Nossa vida deveria ser avaliada pelo número de vezes em que geramos fatos inesquecíveis. E nem importa se foram coisas maravilhosas de que lembramos com encanto ou essas que esqueceríamos se pudéssemos. Viver, de verdade, é encher o calendário de aniversários.
Cinco de setembro de 1971 era um domingo. Aproveitei uma folga na residência médica e fui passar o fim de semana em Vacaria. Naquele dia, estava programado o desfile antecipado, comemorativo aos 149 anos da Independência do Brasil. Numa cidade pequena, a parada do 7 de Setembro sempre foi um acontecimento. Os colegiais desfilando orgulhosos com o uniforme colorido de suas escolas e as bandas enchendo as ruas dessa alegria esfuziante que o tempo, displicente e preguiçoso, só tem feito dissipar.
O desfile passava pela avenida principal que fazia esquina com a rua da casa do meu avô. Fui até lá com a certeza de que o encontraria, o que, pra mim, era uma dessas festas em que o afago dispensava a banda.

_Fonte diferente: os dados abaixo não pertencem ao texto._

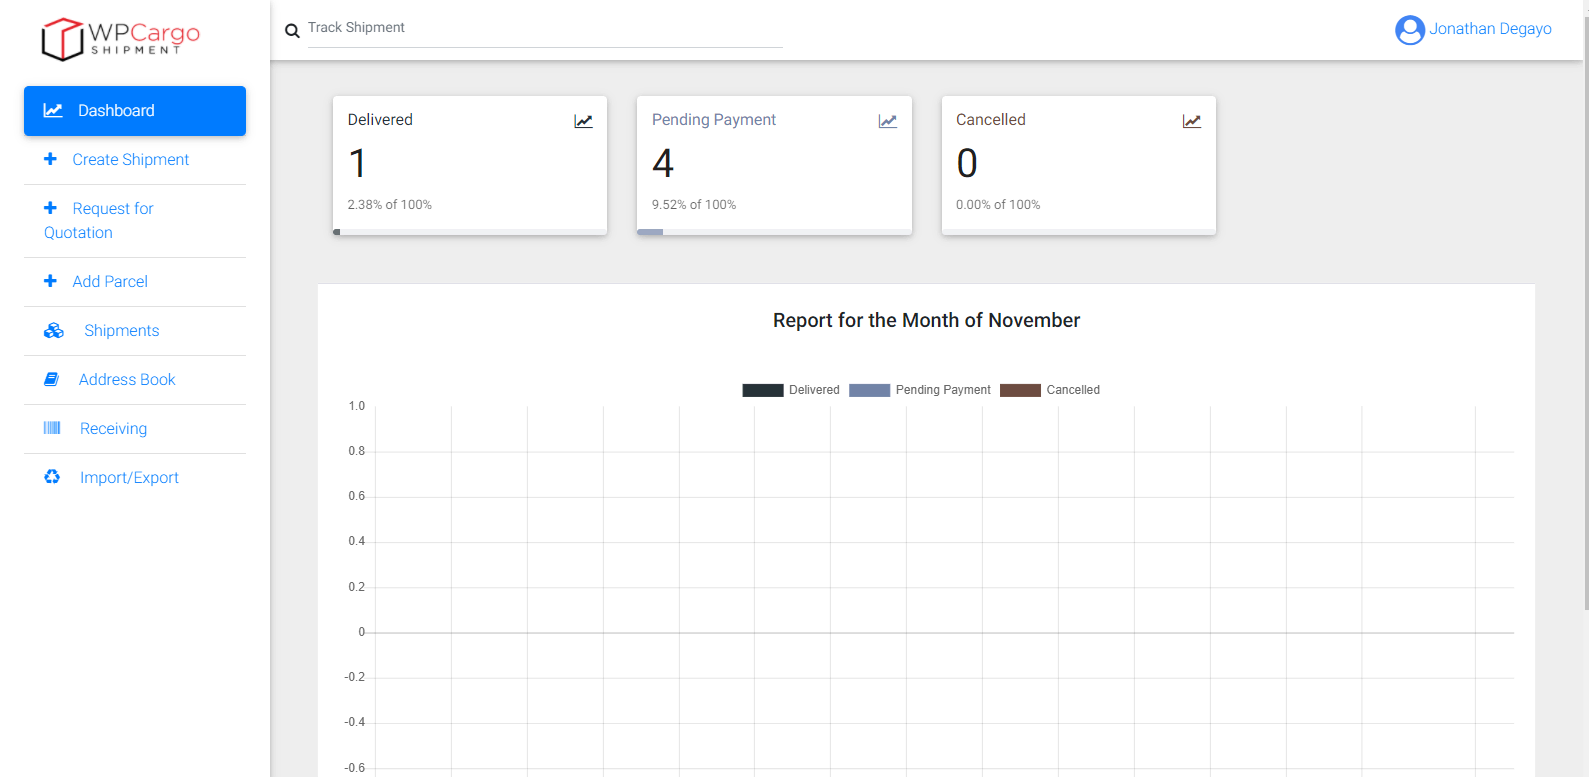Screen dimensions: 1589x777
Task: Click the Shipments boxes icon in sidebar
Action: pyautogui.click(x=54, y=331)
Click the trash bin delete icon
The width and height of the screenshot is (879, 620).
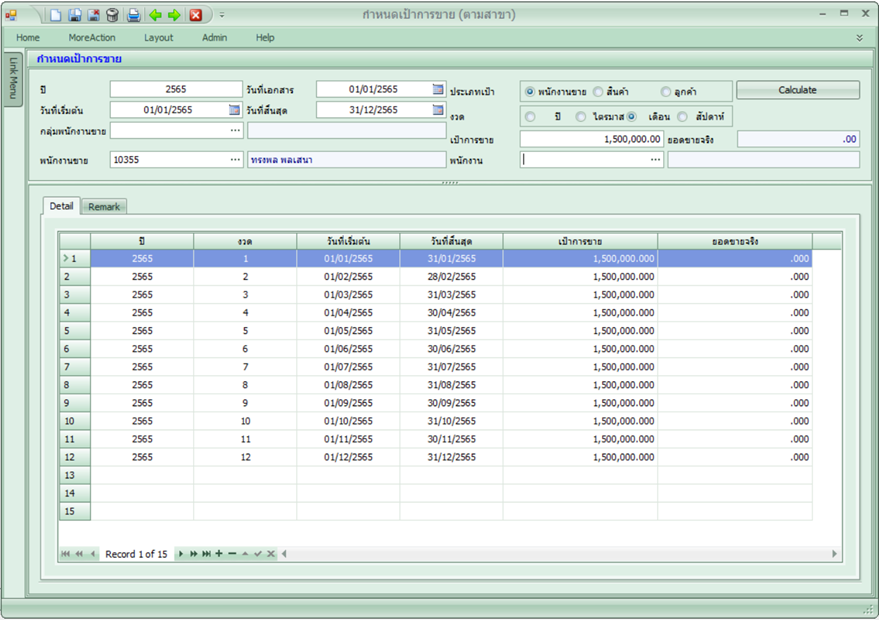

Com a família empenhada em buscar o melhor ângulo para assistir ao desfile que já rufava ao longe, descobri, frustrado, que meu vozinho não estava. Com a alegação de uma indisposição, ficara em casa. Decidi que a festa do ano seguinte, sesquicentenário e tal, deveria ser ainda mais bonita, de modo que perder a daquele ano para afofar meu avô justificava a minha saída sorrateira. Desci a rua e encontrei-o na poltrona preferida, com olhos recém chorados. Assustado, lembrei que, um dia, ao comentar, debochado, que ele era um chorão que chorava por qualquer coisa, ele me repreendeu, dizendo: “Nada disso, eu só choro por coisas importantes e não sou culpado da quantidade de coisas importantes que têm ocorrido na minha vida!”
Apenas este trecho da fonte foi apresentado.